ZIEL: Überführe alle folgenden Einträge Zeile für Zeile in eine Markdown-Tabelle mit den Spalten „Nr.“ und „Zeile“ und lass dabei Leerzeilen weg. Nimm die Bilder nicht in die Antwort auf.

GESPEICHERTE DATEN:
--

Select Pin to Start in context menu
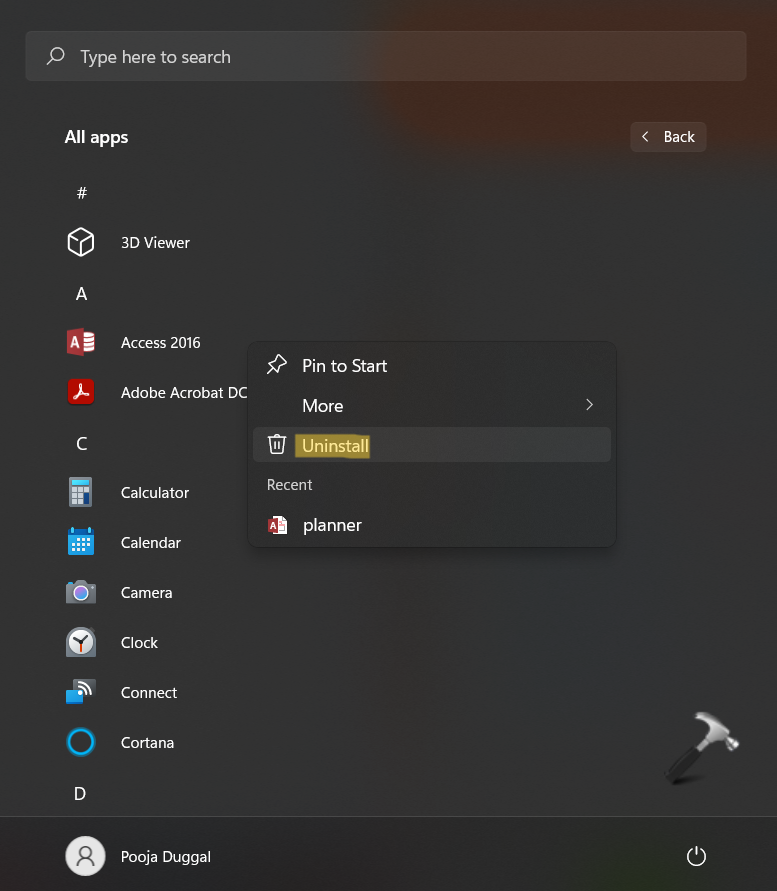tap(344, 366)
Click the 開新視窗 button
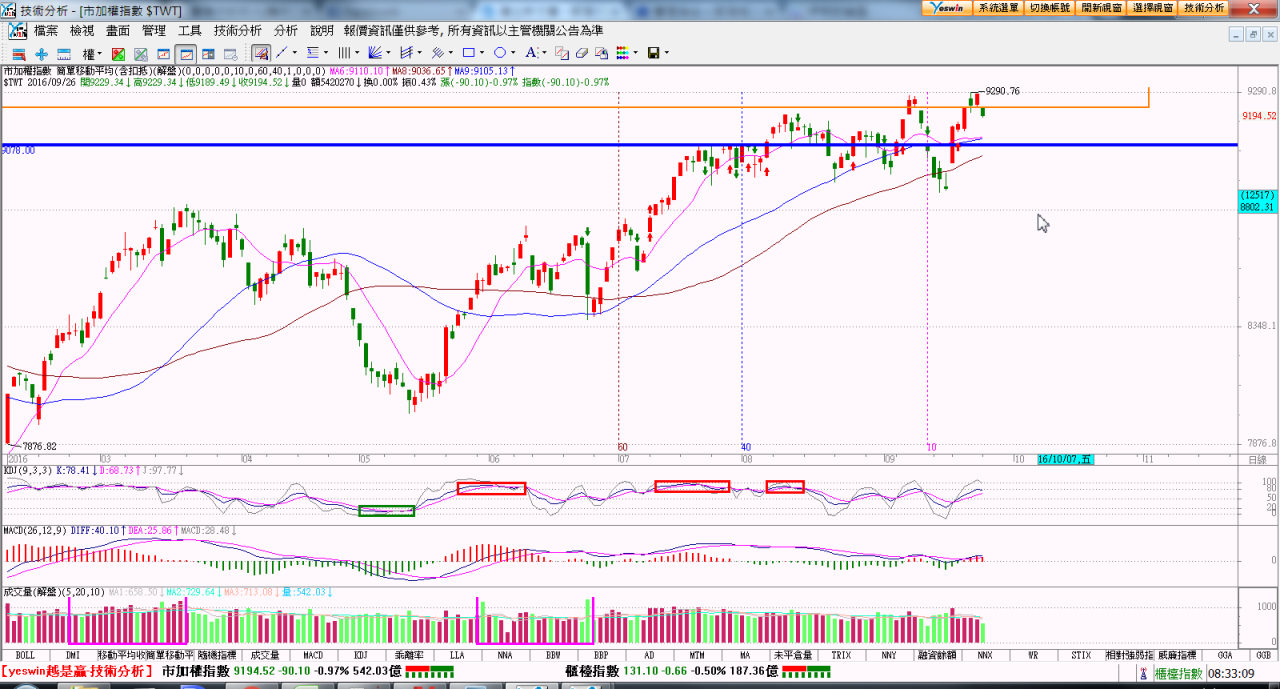The height and width of the screenshot is (689, 1280). coord(1101,7)
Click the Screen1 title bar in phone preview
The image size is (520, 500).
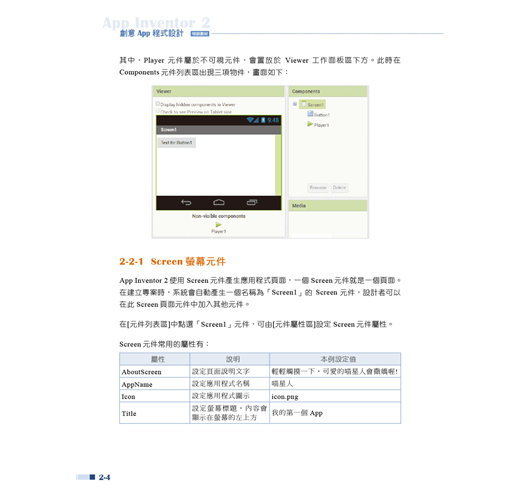coord(219,130)
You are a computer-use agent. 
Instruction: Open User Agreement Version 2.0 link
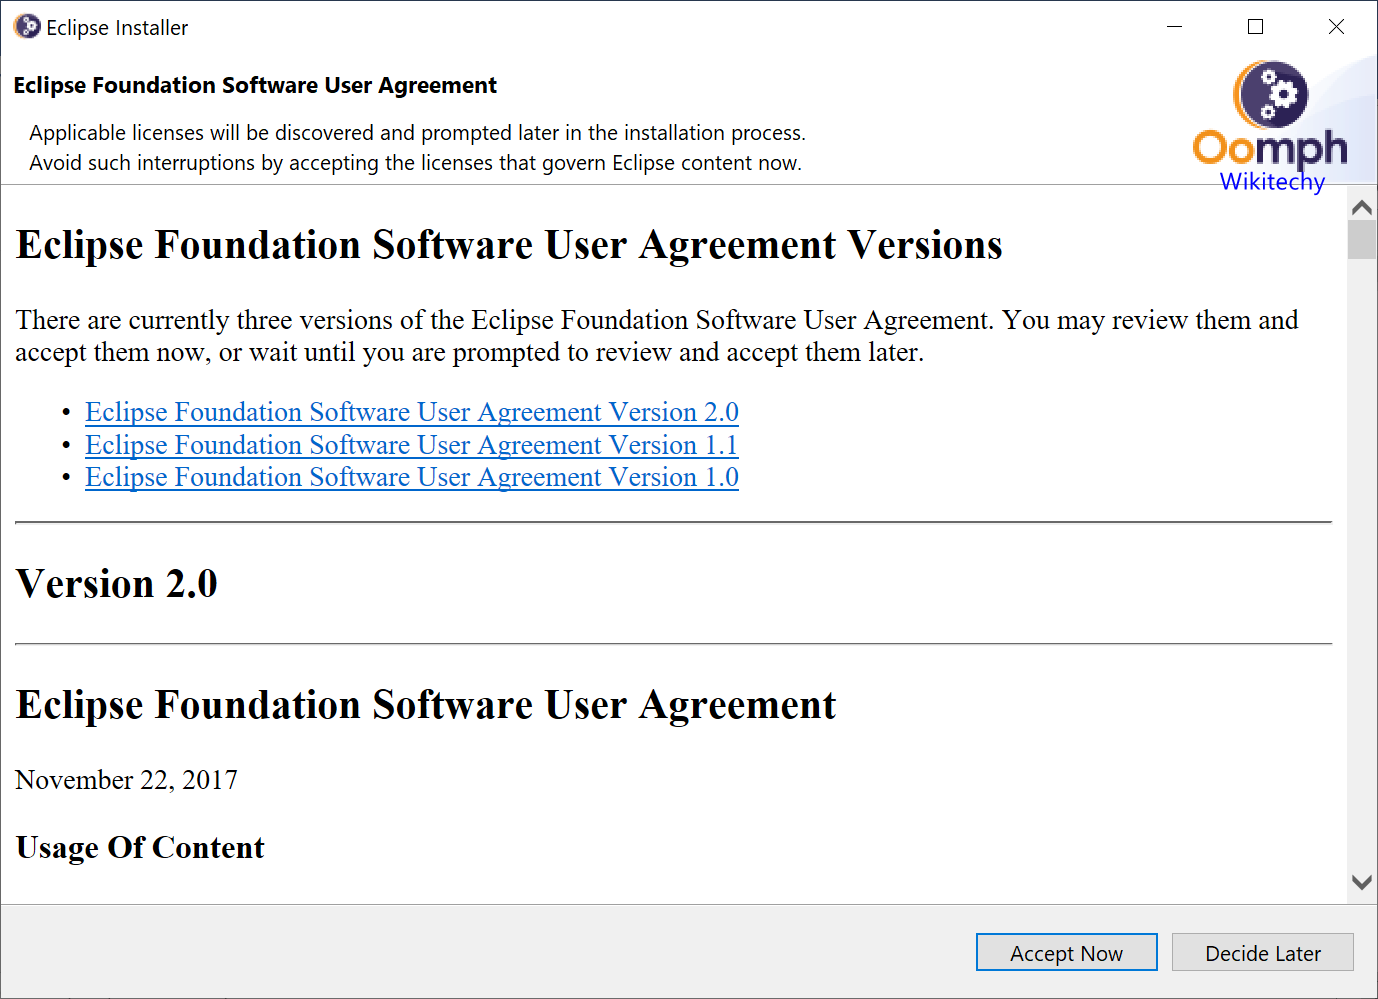tap(411, 412)
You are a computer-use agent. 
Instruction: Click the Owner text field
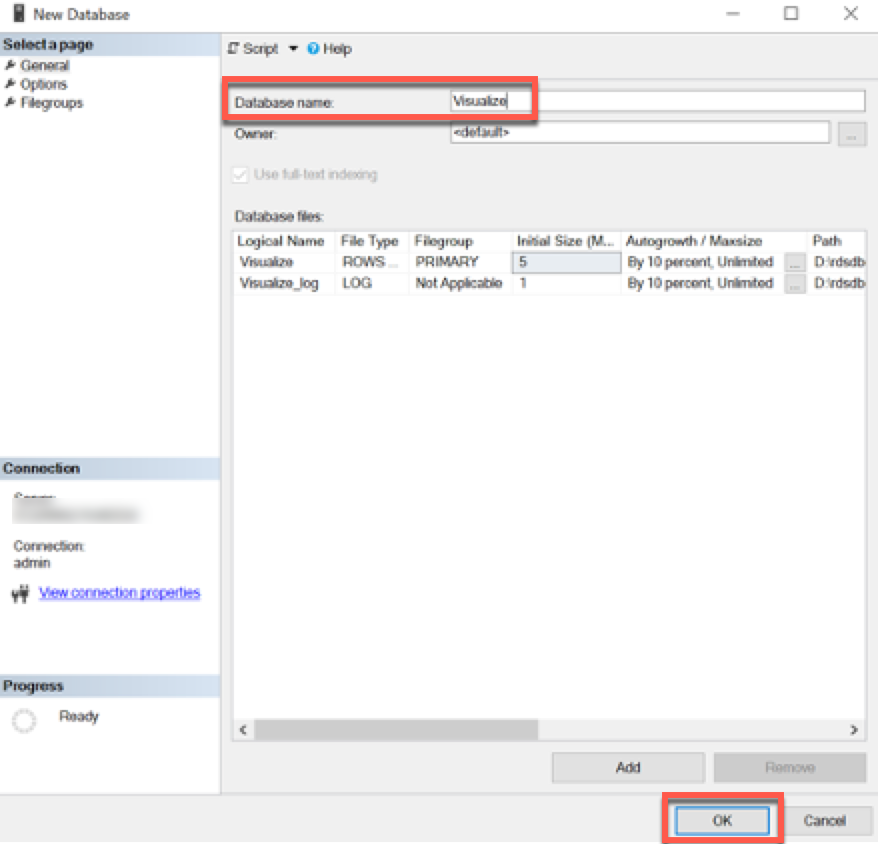point(639,133)
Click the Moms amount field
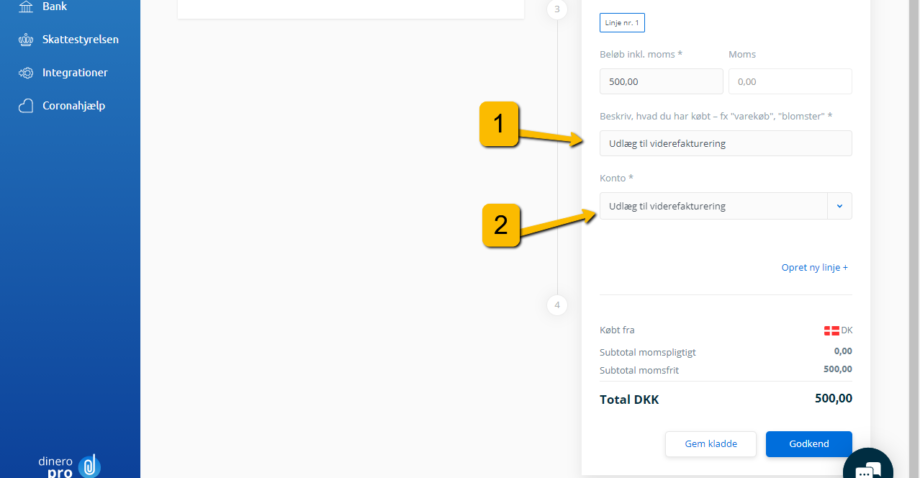The height and width of the screenshot is (478, 920). tap(790, 82)
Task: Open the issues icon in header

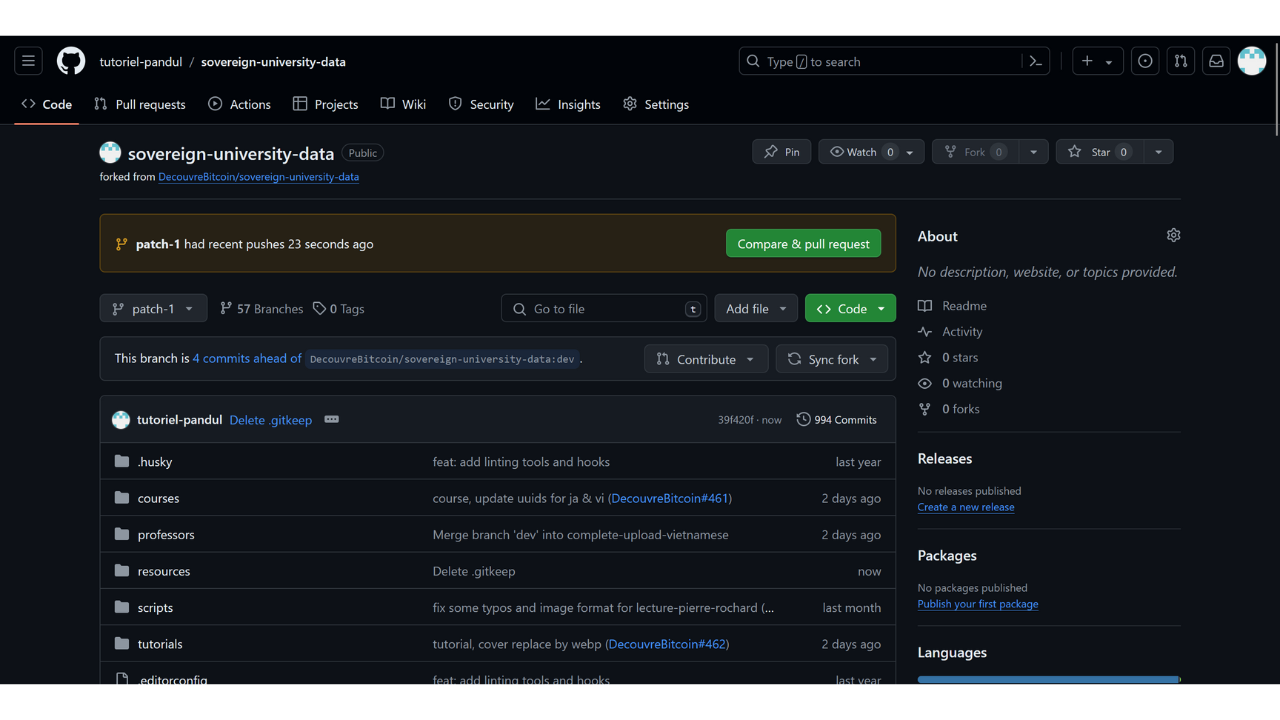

--

SCHRIFTLICHE ANTWORT:
| Nr. | Zeile |
|---|---|
| 1 | Select Pin to Start in context menu |
| 2 | tap(344, 366) |
| 3 | Click the 開新視窗 button |
| 4 | The height and width of the screenshot is (689, 1280). coord(1101,7) |
| 5 | Click the Screen1 title bar in phone preview |
| 6 | The image size is (520, 500). |
| 7 | coord(219,130) |
| 8 | You are a computer-use agent.  |
| 9 | Instruction: Open User Agreement Version 2.0 link |
| 10 | tap(411, 412) |
| 11 | You are a computer-use agent.  |
| 12 | Instruction: Click the Owner text field |
| 13 | point(639,133) |
| 14 | Click the Moms amount field |
| 15 | The height and width of the screenshot is (478, 920). tap(790, 82) |
| 16 | Task: Open the issues icon in header |